Thursday, April 21, 2005

Ginestera, Adagio Contemplativo from Pampeana No. 3

I played one of the movments in band in high school, so I thought I'd write about another movement.

The movement is called Adagio Contemplativo so there is some sense of reflection and melancholy but this doesn't mean there aren't huge loud climaxes with jarring dissonances, hey this is 20th century music.

The piece immediately begins with the main motive in the low strings and the breaks are filled in by dissonant chords in the woodwinds followed by a resolution with repeated notes in the flute and celeste. This is a very interesting combination of instruments not commonly seen but the two sounds fit in quite nicely with each other. The melody moves to the middle strings and has a feel of contemplation in a minor feel. The parts begin to fragment also with different string instruments doing different lines reaching a climax of lots of dissonance with a big timpani roll followed by the decrecendo again.

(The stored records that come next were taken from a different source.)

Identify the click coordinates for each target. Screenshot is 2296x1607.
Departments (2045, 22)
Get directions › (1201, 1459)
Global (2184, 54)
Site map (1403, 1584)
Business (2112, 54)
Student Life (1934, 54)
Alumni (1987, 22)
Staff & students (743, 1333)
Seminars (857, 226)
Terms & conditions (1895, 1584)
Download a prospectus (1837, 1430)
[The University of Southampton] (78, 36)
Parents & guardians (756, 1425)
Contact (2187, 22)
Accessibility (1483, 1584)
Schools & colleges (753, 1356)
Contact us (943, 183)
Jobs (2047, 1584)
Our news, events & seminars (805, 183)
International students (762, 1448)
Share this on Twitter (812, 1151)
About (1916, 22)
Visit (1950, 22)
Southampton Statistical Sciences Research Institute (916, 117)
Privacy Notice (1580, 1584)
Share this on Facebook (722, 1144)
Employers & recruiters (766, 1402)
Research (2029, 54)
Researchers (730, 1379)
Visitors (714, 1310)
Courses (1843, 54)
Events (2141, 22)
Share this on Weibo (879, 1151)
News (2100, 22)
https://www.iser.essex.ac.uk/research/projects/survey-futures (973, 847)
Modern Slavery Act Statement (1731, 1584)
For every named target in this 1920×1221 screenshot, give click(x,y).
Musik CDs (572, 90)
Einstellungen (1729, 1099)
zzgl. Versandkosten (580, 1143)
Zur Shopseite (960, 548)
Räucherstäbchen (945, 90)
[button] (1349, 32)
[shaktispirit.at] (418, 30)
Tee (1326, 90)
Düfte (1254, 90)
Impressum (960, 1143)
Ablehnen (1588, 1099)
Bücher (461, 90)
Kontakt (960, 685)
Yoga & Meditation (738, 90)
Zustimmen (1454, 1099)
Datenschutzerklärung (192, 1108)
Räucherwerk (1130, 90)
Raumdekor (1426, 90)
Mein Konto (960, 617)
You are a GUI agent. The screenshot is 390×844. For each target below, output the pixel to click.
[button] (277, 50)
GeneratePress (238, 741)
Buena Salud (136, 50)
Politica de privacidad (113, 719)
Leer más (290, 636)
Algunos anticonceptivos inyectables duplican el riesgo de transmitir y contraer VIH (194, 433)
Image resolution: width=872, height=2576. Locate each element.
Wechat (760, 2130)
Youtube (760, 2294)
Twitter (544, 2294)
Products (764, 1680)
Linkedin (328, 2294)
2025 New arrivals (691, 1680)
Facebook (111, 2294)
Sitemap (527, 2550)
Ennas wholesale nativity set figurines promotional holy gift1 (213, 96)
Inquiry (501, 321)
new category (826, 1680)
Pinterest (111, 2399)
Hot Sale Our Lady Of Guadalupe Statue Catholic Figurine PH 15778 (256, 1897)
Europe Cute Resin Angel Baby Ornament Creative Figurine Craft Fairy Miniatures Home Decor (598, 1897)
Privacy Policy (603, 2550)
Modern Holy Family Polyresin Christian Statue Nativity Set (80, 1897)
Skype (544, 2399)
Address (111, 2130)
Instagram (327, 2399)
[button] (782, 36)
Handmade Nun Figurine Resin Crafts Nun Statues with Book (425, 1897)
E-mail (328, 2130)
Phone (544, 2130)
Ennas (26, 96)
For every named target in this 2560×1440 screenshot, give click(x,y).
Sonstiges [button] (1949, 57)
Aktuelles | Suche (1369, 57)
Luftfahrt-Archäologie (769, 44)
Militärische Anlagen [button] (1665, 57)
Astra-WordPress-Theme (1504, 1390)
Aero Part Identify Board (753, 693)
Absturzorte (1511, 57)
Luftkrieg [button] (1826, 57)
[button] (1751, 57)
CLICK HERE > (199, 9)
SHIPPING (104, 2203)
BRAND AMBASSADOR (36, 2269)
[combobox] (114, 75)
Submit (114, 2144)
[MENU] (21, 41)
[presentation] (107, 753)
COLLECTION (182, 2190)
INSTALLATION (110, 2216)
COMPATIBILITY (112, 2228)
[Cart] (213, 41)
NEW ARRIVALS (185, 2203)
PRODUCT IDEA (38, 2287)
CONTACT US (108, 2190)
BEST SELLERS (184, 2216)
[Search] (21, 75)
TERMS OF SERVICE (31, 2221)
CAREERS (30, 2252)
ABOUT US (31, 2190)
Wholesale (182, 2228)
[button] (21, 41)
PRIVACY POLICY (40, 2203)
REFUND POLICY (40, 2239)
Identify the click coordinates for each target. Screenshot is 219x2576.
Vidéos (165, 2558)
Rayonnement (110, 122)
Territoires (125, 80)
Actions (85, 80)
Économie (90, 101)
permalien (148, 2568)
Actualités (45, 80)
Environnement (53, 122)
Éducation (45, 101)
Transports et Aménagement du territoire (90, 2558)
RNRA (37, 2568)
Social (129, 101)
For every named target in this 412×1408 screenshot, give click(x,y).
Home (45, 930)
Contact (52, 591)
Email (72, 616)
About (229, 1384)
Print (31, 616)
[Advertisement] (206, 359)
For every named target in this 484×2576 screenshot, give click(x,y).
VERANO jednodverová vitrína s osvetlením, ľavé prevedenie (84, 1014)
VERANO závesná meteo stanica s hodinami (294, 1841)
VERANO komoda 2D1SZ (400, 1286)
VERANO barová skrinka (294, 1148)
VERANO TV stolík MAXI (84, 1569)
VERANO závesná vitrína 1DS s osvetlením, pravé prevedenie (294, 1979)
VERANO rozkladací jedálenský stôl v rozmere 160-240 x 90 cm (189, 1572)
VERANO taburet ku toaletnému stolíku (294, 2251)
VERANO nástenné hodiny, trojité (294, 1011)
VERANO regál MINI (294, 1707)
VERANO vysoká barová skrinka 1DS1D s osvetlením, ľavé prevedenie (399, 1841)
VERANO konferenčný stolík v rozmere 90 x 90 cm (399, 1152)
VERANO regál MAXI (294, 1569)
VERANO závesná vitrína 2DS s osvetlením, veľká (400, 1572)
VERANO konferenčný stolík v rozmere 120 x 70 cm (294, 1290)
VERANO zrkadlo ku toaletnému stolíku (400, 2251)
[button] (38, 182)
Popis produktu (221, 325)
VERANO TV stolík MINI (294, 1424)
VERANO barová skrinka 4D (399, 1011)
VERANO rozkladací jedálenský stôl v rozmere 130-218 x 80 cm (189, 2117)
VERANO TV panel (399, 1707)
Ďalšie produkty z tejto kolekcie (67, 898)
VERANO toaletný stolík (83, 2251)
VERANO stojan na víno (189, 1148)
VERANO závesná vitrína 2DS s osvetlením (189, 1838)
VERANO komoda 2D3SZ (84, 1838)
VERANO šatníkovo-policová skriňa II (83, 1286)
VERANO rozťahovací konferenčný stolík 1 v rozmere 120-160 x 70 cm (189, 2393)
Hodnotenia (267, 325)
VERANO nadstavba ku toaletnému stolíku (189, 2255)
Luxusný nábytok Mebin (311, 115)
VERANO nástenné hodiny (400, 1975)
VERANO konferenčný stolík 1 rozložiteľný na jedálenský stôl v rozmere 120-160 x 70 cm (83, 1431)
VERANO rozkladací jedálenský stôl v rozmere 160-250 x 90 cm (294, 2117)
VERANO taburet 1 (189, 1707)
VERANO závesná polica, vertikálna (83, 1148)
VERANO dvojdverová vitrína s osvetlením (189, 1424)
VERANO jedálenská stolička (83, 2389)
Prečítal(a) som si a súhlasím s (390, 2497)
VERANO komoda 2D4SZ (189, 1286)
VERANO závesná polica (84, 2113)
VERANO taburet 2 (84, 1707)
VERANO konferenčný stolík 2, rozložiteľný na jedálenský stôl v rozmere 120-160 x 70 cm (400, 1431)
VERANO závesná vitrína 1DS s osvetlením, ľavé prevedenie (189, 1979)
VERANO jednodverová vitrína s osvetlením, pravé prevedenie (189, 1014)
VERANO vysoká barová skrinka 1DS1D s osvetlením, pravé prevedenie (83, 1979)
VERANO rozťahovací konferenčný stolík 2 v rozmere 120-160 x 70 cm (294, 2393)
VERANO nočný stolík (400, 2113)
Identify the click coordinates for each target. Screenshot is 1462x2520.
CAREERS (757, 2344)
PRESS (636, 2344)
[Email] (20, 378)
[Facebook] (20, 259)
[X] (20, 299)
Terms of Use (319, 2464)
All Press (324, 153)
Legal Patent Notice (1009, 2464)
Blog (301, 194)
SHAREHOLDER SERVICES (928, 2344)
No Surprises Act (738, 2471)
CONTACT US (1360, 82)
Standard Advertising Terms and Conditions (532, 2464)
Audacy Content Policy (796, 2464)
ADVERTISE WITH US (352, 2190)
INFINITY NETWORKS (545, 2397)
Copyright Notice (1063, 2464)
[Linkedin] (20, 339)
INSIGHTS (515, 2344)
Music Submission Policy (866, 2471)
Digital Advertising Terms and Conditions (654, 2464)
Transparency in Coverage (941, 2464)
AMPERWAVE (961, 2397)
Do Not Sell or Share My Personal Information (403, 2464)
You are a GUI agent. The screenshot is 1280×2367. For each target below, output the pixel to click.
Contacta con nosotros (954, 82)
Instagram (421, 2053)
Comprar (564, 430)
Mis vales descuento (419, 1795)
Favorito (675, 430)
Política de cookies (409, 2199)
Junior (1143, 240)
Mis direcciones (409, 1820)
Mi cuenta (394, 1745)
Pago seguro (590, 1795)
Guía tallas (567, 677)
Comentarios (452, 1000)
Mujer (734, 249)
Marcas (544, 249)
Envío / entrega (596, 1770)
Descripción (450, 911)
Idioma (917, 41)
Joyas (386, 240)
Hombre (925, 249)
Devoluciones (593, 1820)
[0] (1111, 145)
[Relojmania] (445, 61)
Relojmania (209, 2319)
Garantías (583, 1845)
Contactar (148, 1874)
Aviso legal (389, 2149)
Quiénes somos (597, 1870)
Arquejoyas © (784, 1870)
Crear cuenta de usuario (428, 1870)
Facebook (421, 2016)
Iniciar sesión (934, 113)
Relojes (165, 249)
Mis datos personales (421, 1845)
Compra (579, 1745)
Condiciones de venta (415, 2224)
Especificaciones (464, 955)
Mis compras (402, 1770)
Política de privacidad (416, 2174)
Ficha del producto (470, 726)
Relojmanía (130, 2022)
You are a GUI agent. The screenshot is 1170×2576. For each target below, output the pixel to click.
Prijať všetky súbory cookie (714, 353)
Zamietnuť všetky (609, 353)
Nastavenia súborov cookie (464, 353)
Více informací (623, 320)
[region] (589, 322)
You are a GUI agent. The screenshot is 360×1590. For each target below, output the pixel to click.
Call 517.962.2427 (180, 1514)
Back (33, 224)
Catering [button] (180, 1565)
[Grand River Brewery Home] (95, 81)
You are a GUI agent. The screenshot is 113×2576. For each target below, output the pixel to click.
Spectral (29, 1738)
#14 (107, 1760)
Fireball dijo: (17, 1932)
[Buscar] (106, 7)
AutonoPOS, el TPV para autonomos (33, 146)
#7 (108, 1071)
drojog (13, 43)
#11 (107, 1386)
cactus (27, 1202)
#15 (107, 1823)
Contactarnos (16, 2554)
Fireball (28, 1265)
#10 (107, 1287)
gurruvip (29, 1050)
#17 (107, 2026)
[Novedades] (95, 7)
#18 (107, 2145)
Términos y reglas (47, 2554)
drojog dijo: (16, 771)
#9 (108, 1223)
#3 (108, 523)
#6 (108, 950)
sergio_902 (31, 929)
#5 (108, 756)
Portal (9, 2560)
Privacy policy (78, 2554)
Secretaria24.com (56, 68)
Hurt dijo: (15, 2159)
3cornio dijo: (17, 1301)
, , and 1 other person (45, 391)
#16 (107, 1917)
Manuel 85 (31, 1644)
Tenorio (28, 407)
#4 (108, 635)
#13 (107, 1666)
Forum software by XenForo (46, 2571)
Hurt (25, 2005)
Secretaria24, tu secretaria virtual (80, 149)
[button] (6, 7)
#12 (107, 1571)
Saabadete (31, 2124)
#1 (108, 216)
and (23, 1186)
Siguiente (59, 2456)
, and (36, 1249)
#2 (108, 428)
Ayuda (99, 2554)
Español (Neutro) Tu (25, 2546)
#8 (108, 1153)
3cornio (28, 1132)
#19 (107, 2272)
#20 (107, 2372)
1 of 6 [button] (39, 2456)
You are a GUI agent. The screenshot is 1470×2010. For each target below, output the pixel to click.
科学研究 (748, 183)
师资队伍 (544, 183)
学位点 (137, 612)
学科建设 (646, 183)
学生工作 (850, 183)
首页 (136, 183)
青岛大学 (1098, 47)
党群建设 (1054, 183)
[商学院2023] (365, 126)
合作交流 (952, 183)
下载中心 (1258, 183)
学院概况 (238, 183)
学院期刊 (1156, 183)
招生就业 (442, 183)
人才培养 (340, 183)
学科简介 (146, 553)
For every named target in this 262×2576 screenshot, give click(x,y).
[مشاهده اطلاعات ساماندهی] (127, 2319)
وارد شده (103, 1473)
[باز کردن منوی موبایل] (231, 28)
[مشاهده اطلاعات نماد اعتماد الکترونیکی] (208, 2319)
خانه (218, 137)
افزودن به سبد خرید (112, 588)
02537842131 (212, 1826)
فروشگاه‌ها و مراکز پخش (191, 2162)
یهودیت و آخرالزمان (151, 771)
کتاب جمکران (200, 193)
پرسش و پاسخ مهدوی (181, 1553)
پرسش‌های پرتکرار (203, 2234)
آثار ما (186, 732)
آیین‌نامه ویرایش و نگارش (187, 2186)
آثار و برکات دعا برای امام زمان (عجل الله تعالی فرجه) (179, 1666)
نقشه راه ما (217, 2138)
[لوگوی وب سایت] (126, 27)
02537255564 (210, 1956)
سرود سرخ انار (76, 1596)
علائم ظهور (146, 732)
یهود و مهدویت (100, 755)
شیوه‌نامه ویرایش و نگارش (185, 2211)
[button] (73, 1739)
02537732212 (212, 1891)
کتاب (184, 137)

At this point the horns take over the melody for a while followed by the woodwinds having it with some suspended cymbal rolls. Then the mood becomes slightly more frantic with the woodwinds doing scattered notes with the oboe (maybe english horn) having the melody. This is followed by a really cool addition of the harp doing big sliding glissandos that kind of sound like what I think of as the "time warp" cliche with the trumpets holding the melody. This eventually reaches another really big climax. This eventually rises to what i think is a big IAC with lots of dissonances that block true feelings of cadence followed by another similar climax a little later on followed by the complexity falling down again.

This leads to a section very much like the beginning with the low strings taking the melody followed by the horns and woodwinds taking it before the music eventually leads to a bright major sounding woodwind chord that dies away with the horns holding a chord with a major feel.